While both sides of these arguments will claim to be correct citing information about lives lost and the economy, one of the most dangerous outcomes stems from the fact that Covid response is such a contentious issue in the first place. Seeing as though we are a major election year, two very important issues are on the ballot. Not only are the next steps of the US Covid response on the line, but this election may also have a substantial impact on the bedrock of our democracy.
This may seem out of left field, but the American people hold a very important role in maintaining the legitimacy of our democracy. Graham and Svolik from the American Political Science Review argue that the American public’s viability as a democratic check continues to deteriorate political polarization and party extremism continue to rise. As our system of making policy becomes less reliant on collaboration and mutual cooperation, we begin to lend ourselves to the danger of strong imposing will. Granted, while the American public already has a limited ability to check our democracy, the slow erosion of the very pillars that hold it up should be of major concern.
While the election itself may not be the make or break event for our democracy, it is still absolutely critical to keep polarization in check, especially considering there is still no end to Covid in sight and the government has still comprehensively addressed the pandemic. That being said, the onus is not solely on our government to keep itself working. The burden is on us as social media consumers to reward the right messages with our attention and do the same for our politicians who intend to bring us together as Americans. It may not be as simple as it sounds, but if we’re able to turn the tide against polarization and bring down some of the heat around big issues, we can finally come together in 2020 and start off 2021 on the right foot.
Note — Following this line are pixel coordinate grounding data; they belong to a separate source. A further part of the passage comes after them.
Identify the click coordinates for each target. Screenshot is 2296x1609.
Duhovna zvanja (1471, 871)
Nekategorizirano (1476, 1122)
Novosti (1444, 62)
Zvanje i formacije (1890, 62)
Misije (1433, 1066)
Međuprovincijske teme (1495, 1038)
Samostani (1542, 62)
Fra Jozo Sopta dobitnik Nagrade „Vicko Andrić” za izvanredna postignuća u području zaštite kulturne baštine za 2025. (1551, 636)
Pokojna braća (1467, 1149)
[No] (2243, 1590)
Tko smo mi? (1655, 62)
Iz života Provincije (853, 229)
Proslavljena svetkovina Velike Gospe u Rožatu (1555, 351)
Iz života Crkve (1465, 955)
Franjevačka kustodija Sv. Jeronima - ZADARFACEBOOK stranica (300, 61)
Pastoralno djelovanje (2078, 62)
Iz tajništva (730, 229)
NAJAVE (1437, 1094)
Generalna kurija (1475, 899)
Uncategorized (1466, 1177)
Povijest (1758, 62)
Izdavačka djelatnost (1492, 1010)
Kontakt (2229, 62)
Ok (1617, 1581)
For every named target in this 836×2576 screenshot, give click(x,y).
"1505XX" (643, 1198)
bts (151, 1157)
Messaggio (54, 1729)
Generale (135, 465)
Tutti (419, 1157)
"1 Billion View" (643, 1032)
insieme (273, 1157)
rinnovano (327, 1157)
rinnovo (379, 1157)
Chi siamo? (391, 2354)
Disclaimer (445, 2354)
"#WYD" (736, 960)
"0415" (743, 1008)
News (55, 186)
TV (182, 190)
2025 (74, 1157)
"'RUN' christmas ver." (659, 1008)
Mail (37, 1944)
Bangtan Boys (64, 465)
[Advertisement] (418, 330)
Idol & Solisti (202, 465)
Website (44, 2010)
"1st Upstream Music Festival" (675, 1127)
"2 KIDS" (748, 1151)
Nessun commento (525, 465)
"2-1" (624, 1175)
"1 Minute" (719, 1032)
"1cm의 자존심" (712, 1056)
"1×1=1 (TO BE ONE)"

o Kyleb, I really appreciated your work to draw a connection between the circumstances COVID-19 has imposed on the United States and our society’s political polarization. As you, I believe accurately, mentioned, broad characterization and dangerous mischaracterization of the opposition occurs on both sides of the political aisle. The language, and harshness, of politics in our time is not the same as that in the time of our parents. Connecting this to COVID, it would only be logical, then, if, in the midst of a global pandemic, harshness and polarization might increase. I believe that your proposed solution to this pressing problem warrants a great look as well. While I certainly agree that there rest a burden on our shoulders to turn the tide against polarization, I also believe that media companies, mass corporations, and politicians must take responsibility for this ‘beast’ that they have allowed to grow in their sights. I would be very interested in your ‘Volume 2’ in regards to this problem: how might common people engage their education and communication while turning away from this imposing polarization? Nevertheless, great job – I enjoyed the piece.